I’m pleased with the way they came out, especially the tricolor design going on with the boots. I opted for the maroon to imitate her school colors. I think a lighter color would have created much more contrast with the boot’s swirly design, but it still works with the darker maroon.

Here are a few things I learned this time about making and designing sugar cookies:

  • Rolling the dough between plastic wrap makes it sooooooooooooooo much easier to roll–no mess, no dough sticking to the rolling pin, no flour everywhere… It even works if the dough isn’t as chilled as it needs to be.
  • Once the dough is rolled between plastic wrap, it does wonders to place it back in the fridge to chill before cutting out your cookies–plastic and all.
  • Rolled dough that has been placed in the freezer for a short time, like 10-15 minutes, cuts even more easily and lifts from plastic more easily than refrigerated dough.
  • Because I dip my cutters into flour before every cut, my cookies have excess flour all over them. A little dusting with a pastry brush before baking takes care of removing that in a snap (I know this is probably common sense, but I sometimes take awhile to find my common sense :  )
  • Americolor Gels are my number one choice for icing colors: lots of choices, richer colors, squirt spout…
  • When mixing icing, colors will darken overnight (so mix the icing ahead of time). That maroon color was looking extremely pinkish the night before, but it turned out that nice dark shade of maroon that I was aiming for by the next day.
  • A butter knife works far more efficiently to mix icing colors than a spoon does (again, that common sense thing is a little slow).

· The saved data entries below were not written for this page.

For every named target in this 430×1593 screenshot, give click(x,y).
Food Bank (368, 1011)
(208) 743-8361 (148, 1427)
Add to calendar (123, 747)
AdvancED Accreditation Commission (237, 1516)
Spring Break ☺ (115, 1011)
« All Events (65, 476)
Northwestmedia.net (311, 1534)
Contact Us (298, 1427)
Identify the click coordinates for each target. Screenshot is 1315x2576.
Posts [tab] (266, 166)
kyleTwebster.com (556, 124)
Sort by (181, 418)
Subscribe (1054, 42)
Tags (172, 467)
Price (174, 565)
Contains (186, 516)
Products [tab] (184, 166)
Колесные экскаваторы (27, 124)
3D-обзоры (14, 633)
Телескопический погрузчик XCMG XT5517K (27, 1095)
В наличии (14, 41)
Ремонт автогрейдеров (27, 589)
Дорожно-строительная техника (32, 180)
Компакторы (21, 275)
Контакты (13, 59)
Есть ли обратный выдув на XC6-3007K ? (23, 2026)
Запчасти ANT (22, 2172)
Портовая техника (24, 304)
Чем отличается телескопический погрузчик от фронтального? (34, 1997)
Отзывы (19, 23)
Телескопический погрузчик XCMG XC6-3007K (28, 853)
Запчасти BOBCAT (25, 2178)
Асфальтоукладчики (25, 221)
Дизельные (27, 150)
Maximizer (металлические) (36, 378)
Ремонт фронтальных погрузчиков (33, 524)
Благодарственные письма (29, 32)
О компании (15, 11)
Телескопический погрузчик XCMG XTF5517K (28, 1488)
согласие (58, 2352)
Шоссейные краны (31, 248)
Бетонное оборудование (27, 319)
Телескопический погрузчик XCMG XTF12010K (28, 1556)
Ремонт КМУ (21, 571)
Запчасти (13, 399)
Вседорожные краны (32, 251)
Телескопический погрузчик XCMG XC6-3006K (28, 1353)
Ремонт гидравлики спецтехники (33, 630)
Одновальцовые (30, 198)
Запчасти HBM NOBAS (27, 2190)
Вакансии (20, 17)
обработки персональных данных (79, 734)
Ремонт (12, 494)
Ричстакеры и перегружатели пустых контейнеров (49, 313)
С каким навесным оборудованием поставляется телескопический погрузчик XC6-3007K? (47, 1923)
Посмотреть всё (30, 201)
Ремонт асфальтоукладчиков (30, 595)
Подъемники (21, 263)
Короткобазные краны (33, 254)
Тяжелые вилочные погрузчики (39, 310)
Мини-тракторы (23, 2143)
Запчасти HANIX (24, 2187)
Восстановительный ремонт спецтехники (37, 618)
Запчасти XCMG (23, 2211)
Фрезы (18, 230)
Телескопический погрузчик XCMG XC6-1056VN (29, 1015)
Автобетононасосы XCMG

I used Americolor Chocolate Brown, Maroon, and Ivory for these cookies. Since the store only had a dark brown, the clerk suggested I used Ivory with a touch of the brown to achieve a light brown. I could have achieved that without the ivory, by the way (I tested). I also used a very small drop of Black to achieve the grey, which I also painted with a bit of silver luster dust to give it a subtle sparkle. Oh, and I used both  #1 and  #2 piping tips.

Please pretend I chose a boot cookie that had the icing design complete! Didn’t notice the incomplete zig zag (missing its zag!) design until cookies were long gone after party.

I took pics along the way to show you my steps. But first, here are links to my sugar cookie posts that will lead you to sources for sugar cookie recipes, royal icing how to’s, vanilla bean info, etc:

Okay, here are my steps. Please pardon the poor-quality photos; some of these were shot at night with my shaky hands.

  • Outline boots using #1 piping tip. I filled in heel since it was a tiny portion, but they all caved a bit when they dried. I should have used flood-consistency icing for that part.

    A bit more outlining to make multi-color boots. Flood the square at the top.

    After outlining has dried, about an hour, start flooding the icing within the outlined design. Use a toothpick to drag around and eliminate air bubbles.

    Flood boots with second color.

    After filling has dried overnight, use #1 piping tip to add designs and outline. I wasn’t going to outline again, but I really liked the way it looked on my tester boot.

    Add spurs and rivets, again using a #1 piping tip. When dry, paint on silver luster dust, if desired.

    Outline using a #2 piping tip. Allow an hour or so to dry before flooding.

    Outline in darker color; can use #1 or #2 tip, depending on how thick you want the outline. I meant to use #1 but used #2 on half and #1 on other half. Both looked fine.

    Outline band on hat in brown, then flood with maroon. Allow to dry overnight. Use #1 piping tip to pipe on design on band (notice I made it match boot design.)